_Exercise goal_
From the line that contains "Attack on Titan (185, 721)" to the end of the records below, copy every line exactly. Both the first and last of these lines count.

_Supplied entries_
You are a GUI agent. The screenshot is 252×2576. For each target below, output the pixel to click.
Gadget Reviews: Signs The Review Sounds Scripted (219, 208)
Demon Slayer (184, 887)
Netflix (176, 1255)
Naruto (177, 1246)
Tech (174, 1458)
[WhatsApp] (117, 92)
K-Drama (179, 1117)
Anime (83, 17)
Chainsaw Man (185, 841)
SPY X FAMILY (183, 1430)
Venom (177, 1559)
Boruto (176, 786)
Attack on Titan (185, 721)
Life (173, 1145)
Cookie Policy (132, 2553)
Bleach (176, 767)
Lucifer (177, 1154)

_Task answer_
Attack on Titan (185, 721)
Life (173, 1145)
Cookie Policy (132, 2553)
Bleach (176, 767)
Lucifer (177, 1154)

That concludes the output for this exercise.